Delta’s pension funds are in even worse shape. If the company defaults on its obligations it would set a record, surpassing the size of the United Airlines pension collapse earlier this year, and further staggering the overburdened pension guarantee board. According to board officials, Delta’s pension plan has promised benefits worth $17.5 billion, but it only has $6.9 billion in assets. With its bankruptcy filing the company is expected to press for even more drastic cuts than it outlined in its corporate restructuring plan last year, when it announced plans to cut $5 billion and 7,000 jobs by next year.

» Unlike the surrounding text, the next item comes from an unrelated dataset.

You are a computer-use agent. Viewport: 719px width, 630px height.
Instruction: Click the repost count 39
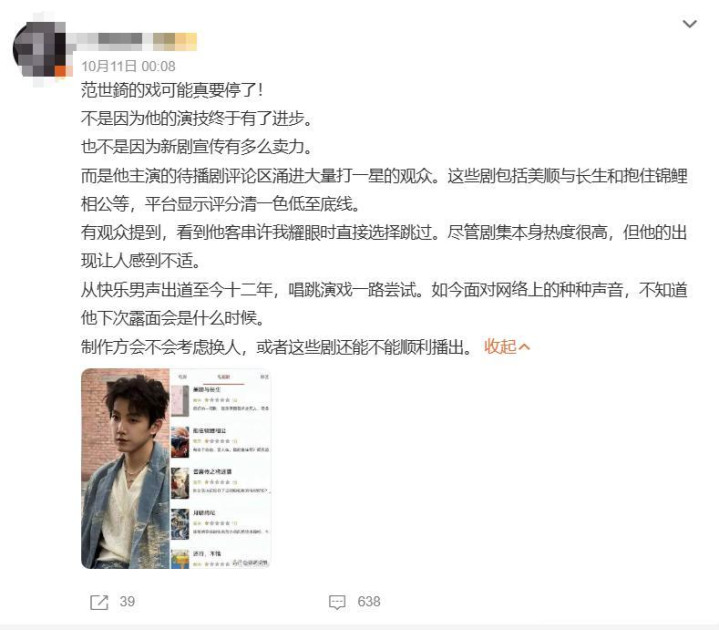[x=127, y=602]
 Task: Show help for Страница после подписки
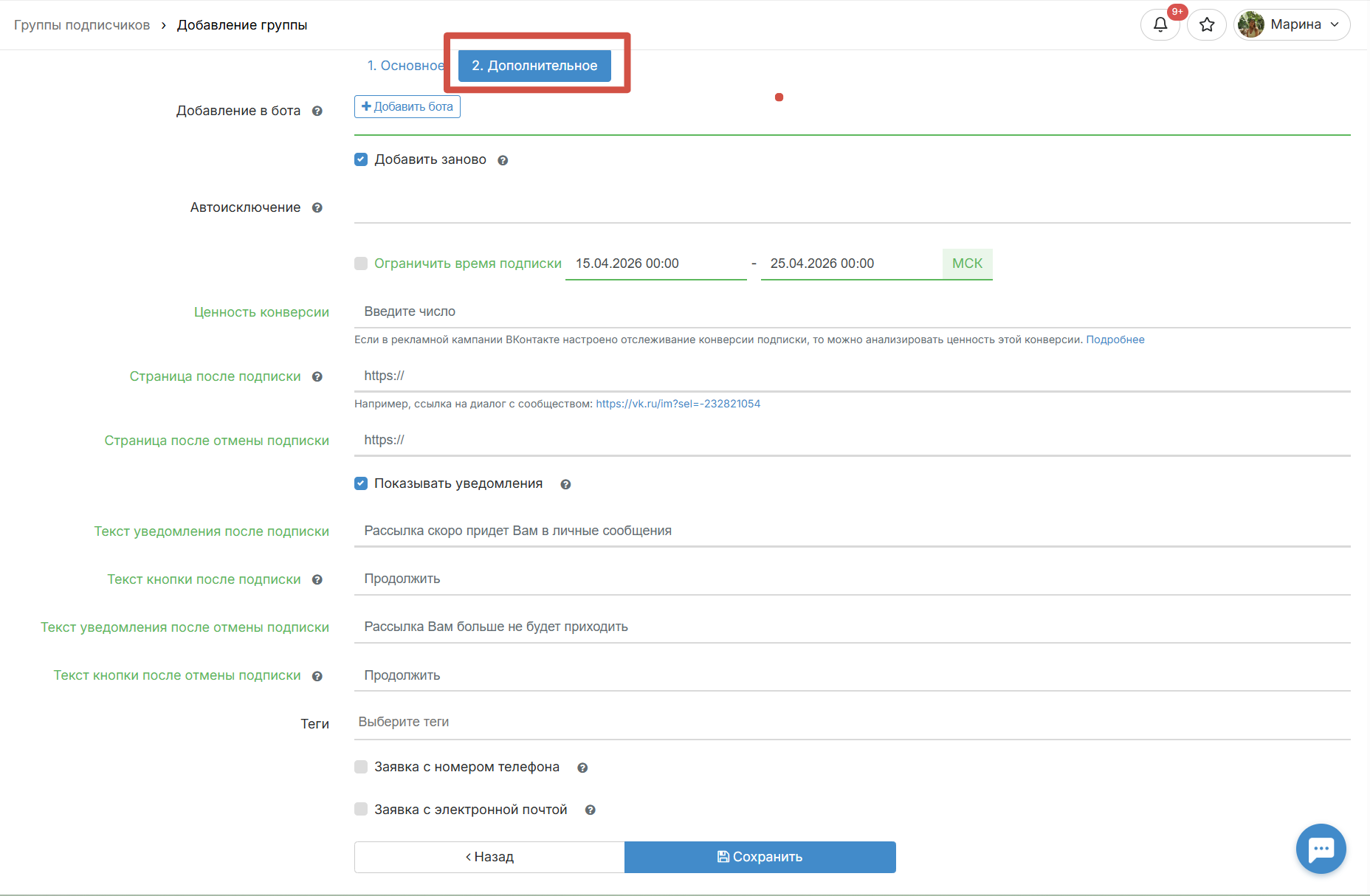[x=317, y=377]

The looting of airline workers’ pension funds is but one example of how the assets of the major airlines have been squandered over the last several decades to enrich the airline bosses and big investors. It also underscores the widespread parasitism that pervades the boardrooms of corporate America.

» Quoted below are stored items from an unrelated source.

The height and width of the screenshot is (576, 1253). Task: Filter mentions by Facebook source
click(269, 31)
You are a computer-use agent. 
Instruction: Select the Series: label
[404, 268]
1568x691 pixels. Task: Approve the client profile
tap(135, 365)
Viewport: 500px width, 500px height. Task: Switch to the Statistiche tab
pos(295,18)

The top personnel of the airline industry are chosen—and highly compensated—not because of their ability to manage complex organizations or to lay out a long-term corporate strategy. Instead a definite social type has risen to the top, whose only qualifications are its acuity for slashing tens of thousands of jobs and guaranteeing the quickest and largest payoffs to Wall Street.
Northwest’s CEO Steenland began his career working for the Office of General Counsel for the secretary of the Department of Transportation when the Democratic administration of President Jimmy Carter was preparing the deregulation of the airline industry. He later joined a top law firm in Washington DC, which represented Pan American Air Lines during the merger frenzy that preceded the company’s bankruptcy declaration, and later represented an investor group that organized the leveraged buyout of Northwest Airlines in 1989.

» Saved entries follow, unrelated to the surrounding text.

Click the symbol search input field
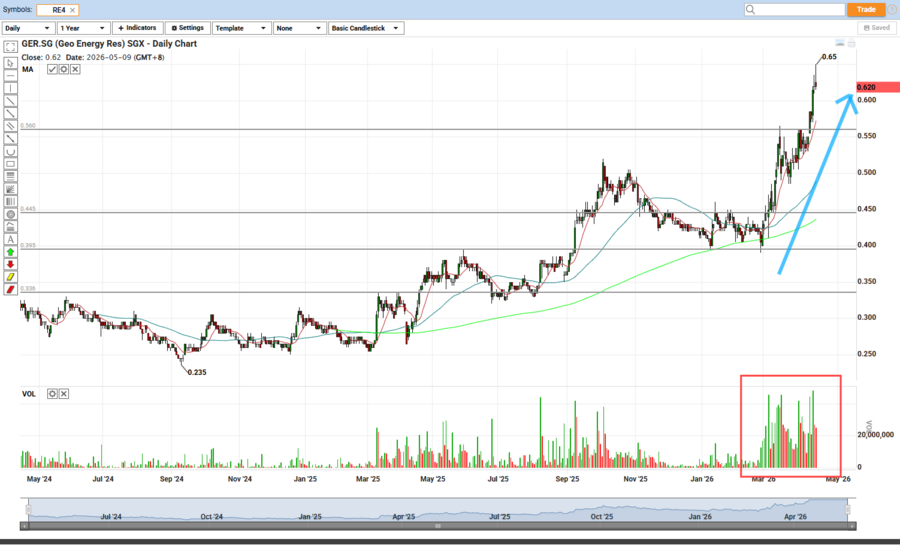This screenshot has height=545, width=900. pos(792,9)
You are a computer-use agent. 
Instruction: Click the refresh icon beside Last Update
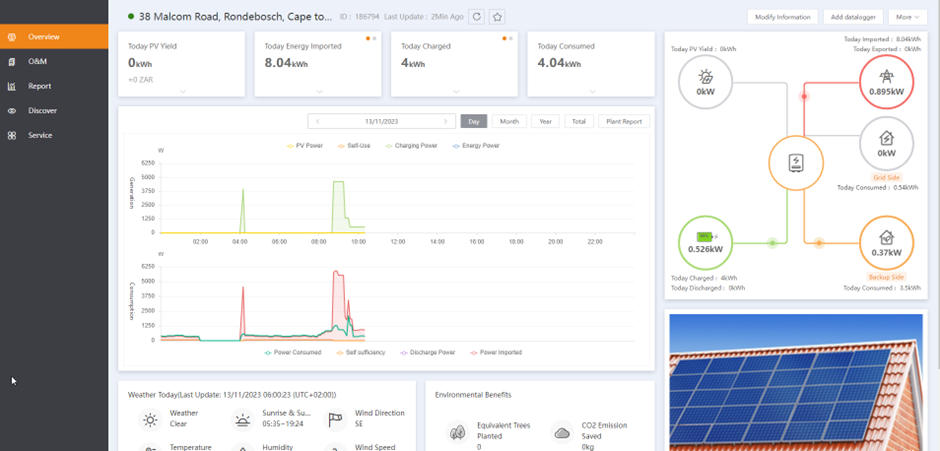coord(476,17)
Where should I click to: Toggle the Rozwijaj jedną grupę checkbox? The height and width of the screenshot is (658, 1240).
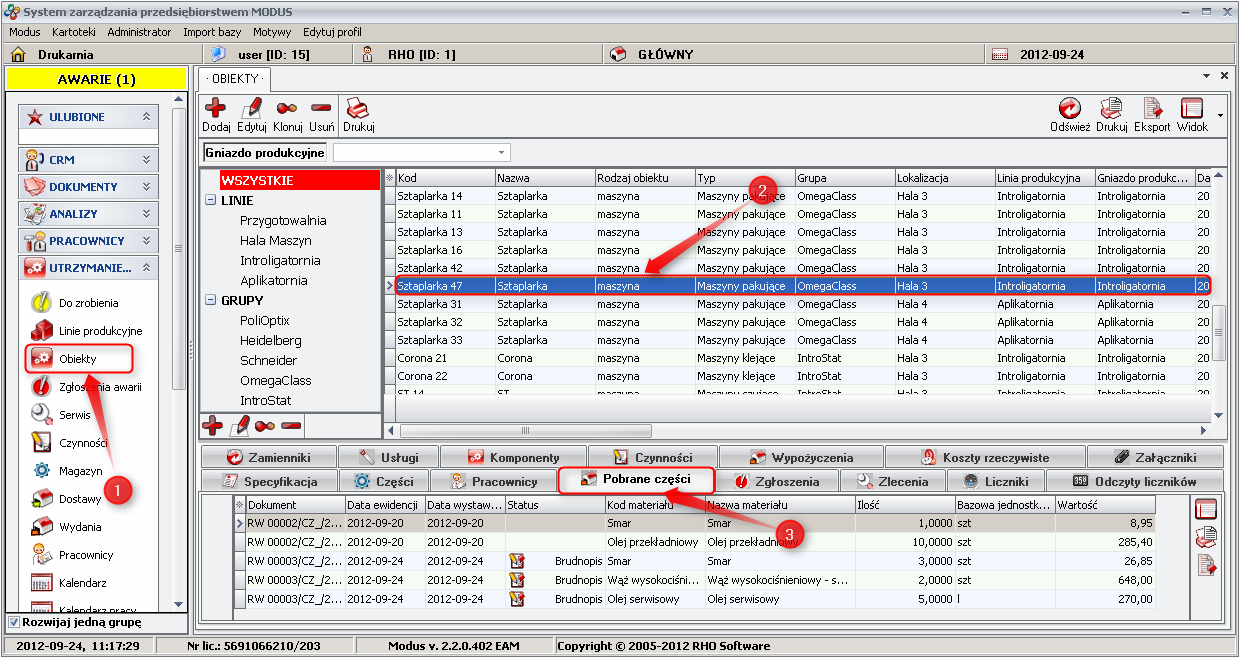(13, 622)
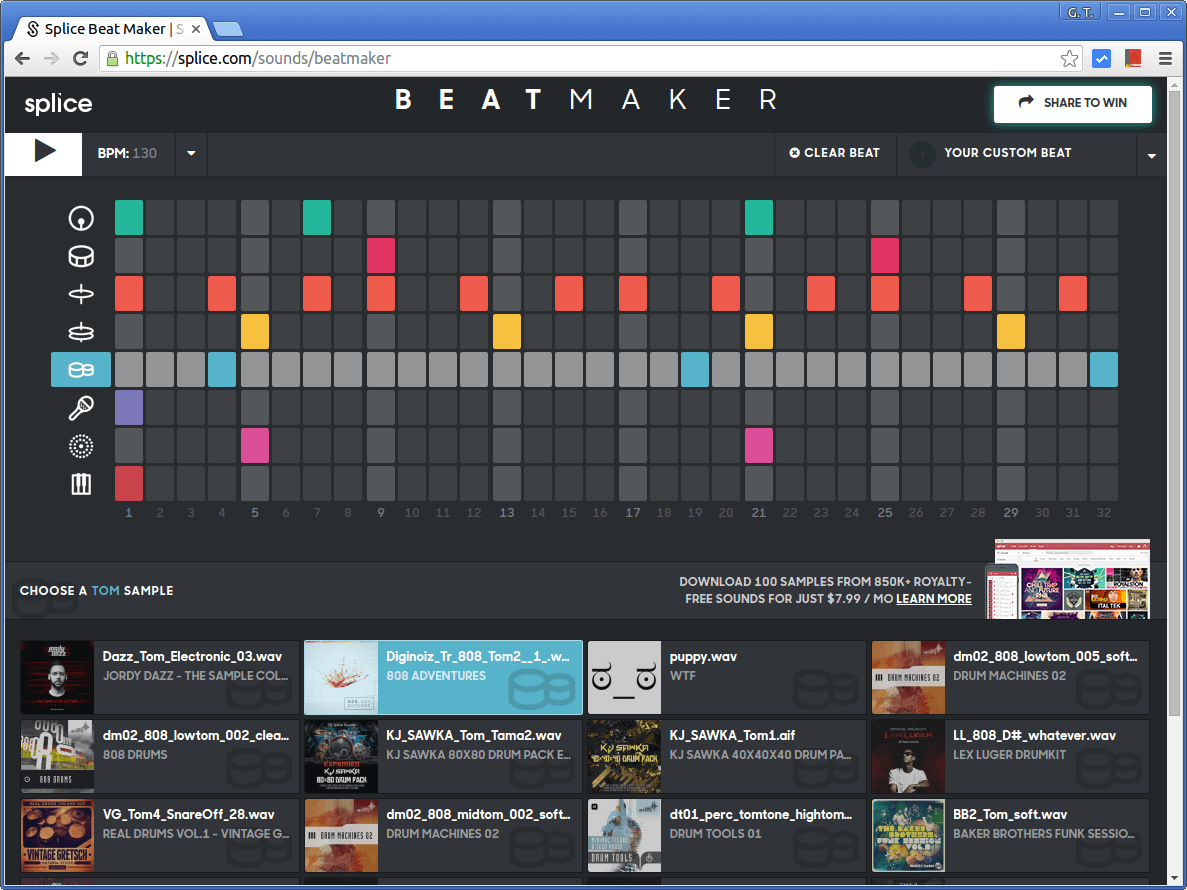This screenshot has width=1187, height=890.
Task: Open the BPM dropdown arrow
Action: click(x=190, y=154)
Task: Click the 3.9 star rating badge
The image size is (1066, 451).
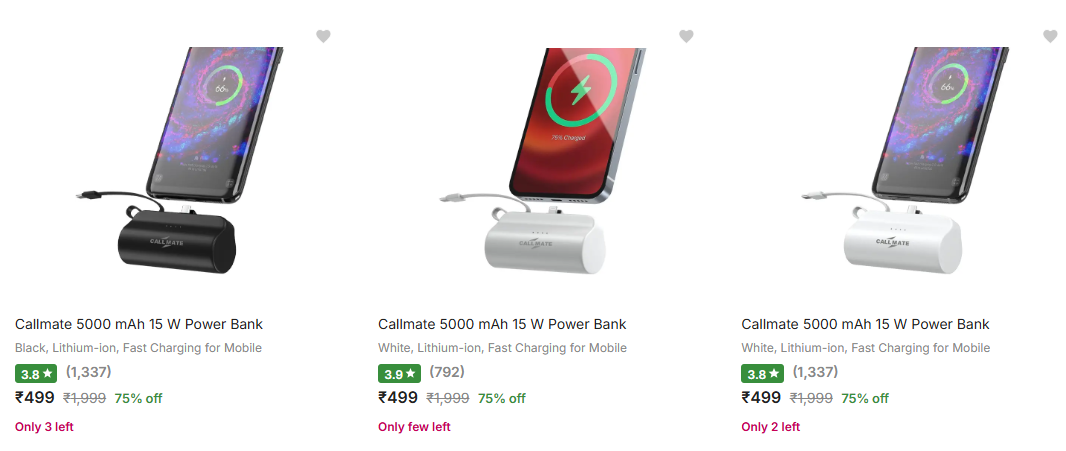Action: 399,374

Steenland is particular adept at working the halls of Congress to lift regulations on pension funding and any other restrictions on profit-making, and at making use of the services of the labor bureaucracy to cut labor costs. “Since the biggest input is the wages, salaries, and benefits line, this puts a lot of attention on working with our employees in knowing what we need to do to survive in the long term,” he commented.
Last year, in the midst of concession talks with the pilots union, Steenland hired Barry Simon as the company’s executive vice president and general counsel. Simon was a top executive in the Seabury Group, a New York consulting firm whose “restructuring” clients have included Air Canada, US Airways, America West Airlines and Continental.
Simon earned his credentials as an executive at Continental and Eastern airlines, where he served under corporate raider and union-buster Frank Lorenzo. In 1983 Continental filed for bankruptcy—despite the airline’s $60 million in cash reserves—in order to exploit a provision in the Bankruptcy Code allowing Lorenzo to abrogate his contracts with the unions. Simon directed Continental’s legal strategy when it emerged from bankruptcy a second time in 1991.
Simon also played a leading role in the bankruptcy of Eastern Airlines, which stopped flying in 1991 following the bitter strike by unionized mechanics. At the time, Lorenzo and his team stripped the airline of valuable assets and sold them at fire-sale prices to Continental.
The 1980s and 1990s saw the emergence of junk-bond dealers and corporate raiders in the airline industry like Lorenzo and Carl Icahn (who bankrupted Trans World Airlines, among others, and who is now worth $5.8 billion—no. 55 on the list of the world’s richest people).
Today, after nearly a quarter of a century of betrayals by the trade union bureaucracy (from the striking air traffic controllers in 1981 to the present scabbing organized by the airline unions against the striking Northwest mechanics), the corporate executives running the airlines feel even less restraint than their predecessors did when slashing workers’ jobs, wages and benefits and looting company assets to enrich themselves.